Bender and Walters presented data demonstrating the efficacy of their platform at last Thursday’s annual Society for Immunotherapy of Cancer meeting. When used to deliver a combination of two drugs to mice with cancer, the therapy led to tumor shrinkage in almost all the animals and cured over half of them.
“Our technology helps the drugs get into the cell, including the nucleus. And once it’s there, [the drugs] can’t come out,” Walters said.
Intensity Therapeutics does not have its own laboratory, but conducts its experiments in labs at the National Cancer Institute and also formed partnerships with researchers at the institute. It has also hired external consultants to sit on its Scientific Advisory Board.
This “virtual company” approach has been an attractive and successful one for many small biotechs, Bender said. Pointing to the company’s collaboration with the Berzofsky lab at the NCI, Bender said his company has been able to leverage the services of an entire lab in the NCI Vaccine Branch for less than the cost of a full-time research scientist.
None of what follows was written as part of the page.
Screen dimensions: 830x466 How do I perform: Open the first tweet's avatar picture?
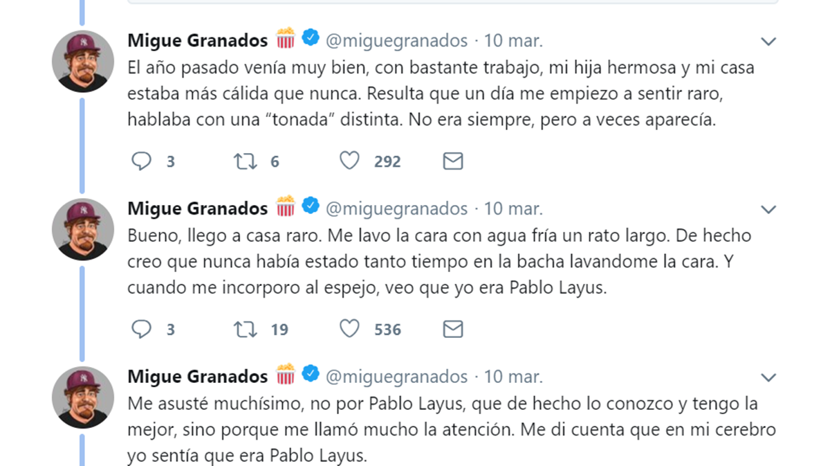tap(83, 62)
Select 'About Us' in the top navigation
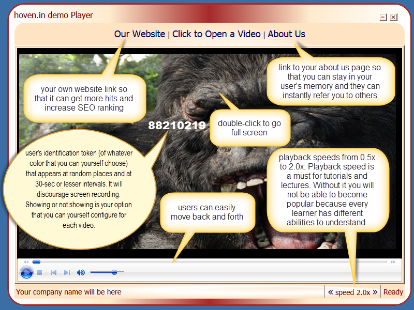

Walters said the partnership with NCI has been fruitful, with the institute successfully reproducing the very high cure rates first observed as well as determining the precise mechanism of action of the drug. Still, he acknowledged that it is difficult to tell whether the results in mice will translate to humans.
The platform’s success in stimulating the immune response in mice was key to curing the mice of cancer and preventing a recurrence of the tumor, but this may not work as well in humans, said Mario Sznol, Yale professor of medicine at the Yale Cancer Center and one of three scientists who joined the company’s advisory board two weeks ago. In mice models, tumors are just there for a few days so the immune system has not had a chance to recognize them effectively, but this may not be the limiting factor in humans whose immune systems have had a longer time to interact with the cancer cells.
Still, there is value in finding a good way to treat tumors locally, Sznol said.
“We do see people in the clinic where we are not trying to cure them of the cancer anymore. If we can get rid of one or more tumors that is causing them pain or cosmetic disfigurement, that is a very important, useful intervention,” Sznol said.
The company is working to test its therapy in humans within the next six to eight months, Bender said.